The FDA has accepted for review the resubmission of a new drug application for Carnexiv (Lundbeck), an intravenous (IV) formulation of the antiepileptic drug carbamazepine. An action letter is anticipated before the end of 2016. The resubmission was in reply to a complete response letter from the FDA issued in 2014 requesting additional data regarding the chemistry, manufacturing, and controls (CMC) of the product. The proposed U.S. trade name, Carnexiv, is under consideration with the FDA as well.
Oral carbamazepine is an important treatment option for people with epilepsy, but some patients are unable to take the medication by mouth. IV carbamazepine received an orphan drug designation from the FDA in 2013 and is proposed for use as replacement therapy in adults who are receiving a stable maintenance oral dose of carbamazepine to control certain seizure types, when oral carbamazepine administration is temporarily not feasible.

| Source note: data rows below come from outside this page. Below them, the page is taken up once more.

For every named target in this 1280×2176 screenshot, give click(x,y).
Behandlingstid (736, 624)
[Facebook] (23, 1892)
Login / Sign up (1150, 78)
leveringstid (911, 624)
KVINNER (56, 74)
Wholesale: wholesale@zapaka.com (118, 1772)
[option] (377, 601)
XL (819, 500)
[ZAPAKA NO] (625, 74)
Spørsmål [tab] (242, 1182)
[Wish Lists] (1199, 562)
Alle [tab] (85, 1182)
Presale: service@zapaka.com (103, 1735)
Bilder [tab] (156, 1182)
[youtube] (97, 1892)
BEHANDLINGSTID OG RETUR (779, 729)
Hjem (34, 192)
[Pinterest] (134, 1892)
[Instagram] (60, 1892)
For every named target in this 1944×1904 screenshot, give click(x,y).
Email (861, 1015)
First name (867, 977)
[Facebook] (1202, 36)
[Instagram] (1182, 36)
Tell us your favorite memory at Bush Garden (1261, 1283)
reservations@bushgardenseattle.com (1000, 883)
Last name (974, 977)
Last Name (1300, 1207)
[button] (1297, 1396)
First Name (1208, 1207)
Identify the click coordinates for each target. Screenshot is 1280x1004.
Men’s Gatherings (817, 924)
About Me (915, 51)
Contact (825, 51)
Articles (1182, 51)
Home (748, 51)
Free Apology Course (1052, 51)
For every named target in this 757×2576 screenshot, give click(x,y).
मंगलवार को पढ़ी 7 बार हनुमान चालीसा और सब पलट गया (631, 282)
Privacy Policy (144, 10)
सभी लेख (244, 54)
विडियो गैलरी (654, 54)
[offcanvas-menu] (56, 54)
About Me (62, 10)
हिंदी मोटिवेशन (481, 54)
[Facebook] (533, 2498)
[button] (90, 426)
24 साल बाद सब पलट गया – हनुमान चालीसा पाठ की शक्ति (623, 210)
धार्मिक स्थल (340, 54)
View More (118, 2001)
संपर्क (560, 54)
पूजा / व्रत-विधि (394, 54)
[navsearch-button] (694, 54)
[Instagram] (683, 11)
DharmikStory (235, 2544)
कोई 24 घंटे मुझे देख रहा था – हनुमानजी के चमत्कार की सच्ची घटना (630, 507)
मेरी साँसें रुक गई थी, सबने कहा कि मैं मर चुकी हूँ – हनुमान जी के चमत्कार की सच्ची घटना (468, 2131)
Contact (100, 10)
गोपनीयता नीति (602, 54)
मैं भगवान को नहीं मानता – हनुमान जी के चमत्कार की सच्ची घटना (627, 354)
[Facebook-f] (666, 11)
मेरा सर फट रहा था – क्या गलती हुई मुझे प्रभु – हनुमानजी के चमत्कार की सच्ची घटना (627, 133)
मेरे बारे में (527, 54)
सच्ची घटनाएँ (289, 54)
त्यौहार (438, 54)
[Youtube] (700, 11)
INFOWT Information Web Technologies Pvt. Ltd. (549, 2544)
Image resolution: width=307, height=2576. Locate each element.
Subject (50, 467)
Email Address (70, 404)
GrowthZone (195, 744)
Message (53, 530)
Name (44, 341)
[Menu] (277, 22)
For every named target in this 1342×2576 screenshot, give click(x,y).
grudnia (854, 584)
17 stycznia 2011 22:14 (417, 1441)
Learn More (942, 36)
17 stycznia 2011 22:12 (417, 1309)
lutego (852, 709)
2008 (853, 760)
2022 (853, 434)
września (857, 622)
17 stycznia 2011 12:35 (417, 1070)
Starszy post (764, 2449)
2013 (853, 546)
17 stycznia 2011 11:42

In a Lundbeck-supported study, investigators analyzed pooled tolerability findings and the maintenance of seizure control with IV carbamazepine in a phase 1 open-label trial and a phase 3 trial. Patients receiving a stable oral dosage of carbamazepine were switched to an IV formulation solubilized in a cyclodextrin matrix (at a 70% dosage conversion) for either a 15-minute or a 30-minute infusion every six hours for up to seven days, and were then switched back. A subset of patients who tolerated 15-minute infusions also received two- to five-minute (rapid) infusions. Clinical assessments included physical and laboratory evaluations, electrocardiography, and adverse event monitoring for tolerability.
Of the 203 patients exposed to IV carbamazepine (30 minutes, n = 43; 15 minutes, n = 160), 113 received 149 rapid infusions. During infusion, the most common adverse events included dizziness (19%), somnolence (6%), headache (6%), and blurred vision (5%). IV carbamazepine was not associated with clinically relevant cardiac adverse events. The tolerability profile of IV carbamazepine appeared to be similar between patients who received less than 1,600 mg per day (n = 174) of IV carbamazepine and those who received greater than or equal to 1,600 mg per day (n = 29). Seizure control was maintained as patients transitioned between oral and IV carbamazepine.